Kurata cercava con lo sguardo qualsiasi indizio di quel trambusto, prima di arrivare da Shimura-san, le sorprese avevano smesso di piacerle.
Lo sguardo di Misako dardeggiò tra le tazzine rotte in terra e il vassoio sporco di the, salì lungolla figura della sua fedele domestica, fino a puntare l'immagine di una ragazza dai lunghi capelli mossi dalle accese sfumature ramate.
La padrona di casa si avvicinò con premura, i lineamenti della giovane divennero più nitidi, la linea del viso delicata, occhi intensi e un grande sorriso aperto al mondo erano le caratteristiche che la contraddistinguevano, oltre alla grande somiglianza con sua figlia. Solo la carnagione era diversa, la pelle nivea di Sana era fortemente in contrasto con quella imbrunita di quella giovane.
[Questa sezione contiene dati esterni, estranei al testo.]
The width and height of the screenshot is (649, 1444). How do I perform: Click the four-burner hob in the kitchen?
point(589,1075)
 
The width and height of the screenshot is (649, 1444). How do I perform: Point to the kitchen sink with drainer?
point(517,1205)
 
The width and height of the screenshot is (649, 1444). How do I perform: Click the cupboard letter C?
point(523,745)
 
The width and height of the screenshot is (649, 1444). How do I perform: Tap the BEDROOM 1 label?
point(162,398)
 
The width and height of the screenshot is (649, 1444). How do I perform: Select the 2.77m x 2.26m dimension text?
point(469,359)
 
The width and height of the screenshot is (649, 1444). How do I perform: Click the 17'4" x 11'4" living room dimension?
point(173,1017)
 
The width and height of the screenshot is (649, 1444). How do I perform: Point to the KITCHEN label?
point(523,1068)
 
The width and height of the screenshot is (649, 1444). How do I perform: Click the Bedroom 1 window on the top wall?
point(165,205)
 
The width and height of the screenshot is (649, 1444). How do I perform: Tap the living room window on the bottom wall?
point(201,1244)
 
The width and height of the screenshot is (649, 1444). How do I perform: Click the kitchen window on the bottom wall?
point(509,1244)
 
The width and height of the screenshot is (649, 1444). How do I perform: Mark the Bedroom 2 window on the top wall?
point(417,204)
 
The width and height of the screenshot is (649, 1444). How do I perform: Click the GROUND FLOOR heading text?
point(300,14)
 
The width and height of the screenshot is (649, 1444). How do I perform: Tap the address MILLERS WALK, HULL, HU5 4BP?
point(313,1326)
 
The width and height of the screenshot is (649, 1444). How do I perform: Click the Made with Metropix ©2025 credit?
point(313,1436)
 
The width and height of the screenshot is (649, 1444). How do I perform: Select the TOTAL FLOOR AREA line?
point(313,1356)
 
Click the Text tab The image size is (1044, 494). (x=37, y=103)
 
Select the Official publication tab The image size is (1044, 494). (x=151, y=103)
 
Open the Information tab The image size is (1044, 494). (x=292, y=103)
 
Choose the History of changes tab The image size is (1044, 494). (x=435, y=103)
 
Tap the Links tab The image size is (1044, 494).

<< Che cosa significa? >> il cipiglio severo di Misako le diede uno scossone << Come osa venire qui e deridere le disgrazie di questa casa? >> la scrittrice era furiosa, la giovane guardava interdetta la donna di mezz’età non sapendo cosa rispondere.
Bakari capiva ciò che le veniva detto, provò ad aprire la bocca per spiegarle la situazione ma ogni volta che provava ad articolare un suono, le parole le venivano meno.
La rabbia con la quale quelle parole la raggiunsero, avrebbero dovuto ferirla, ma Bakari non riusciva ad avercela con quella donna, nei suoi occhi leggeva solo tanto dolore risvegliando una forte empatia.
Avrebbe solo voluto sapere qual era il suo ruolo in quella indignazione.
La Sensei riacquistò la sua calma solita << Mi faccia il piacere di lasciare questa casa immediatamente e non si permetta mai più di oltraggiare la memoria di mia figlia >> indignata girò le spalle alla ragazza, lasciandola lì senza parole.
Naozumi intervenne << Misako-san si fermi. Dedichi cinque minuti a questa ragazza, la prego >>, il passo della donna si fermò di colpo, alla voce del giovane amico.
Misako cercò di essere fredda e razionale, promettendosi di non illudersi mentre la sua testa sembrava quasi dire “Sana non c’è più, accettalo”.
La Kurata seppur controvoglia invitò la giovane ad entrare mentre lei invitava la domestica a servire qualcosa,fece un cenno a Kamura indicandogli lo studio, dimentica della presenza di Sasaki.
L’attore varcò placido l’ingresso senza notare la presenza del giornalista sulla poltroncina che dava loro le spalle. Tsuyoshi sentendo la presenza di qualcuno nella stanza, si alzò per salutare le persone arrivate, quando il suo sguardo si posò sulla giovane.
La gola gli si seccò, ma solo un nome sfuggì dalle sue labbra << Sana? >> .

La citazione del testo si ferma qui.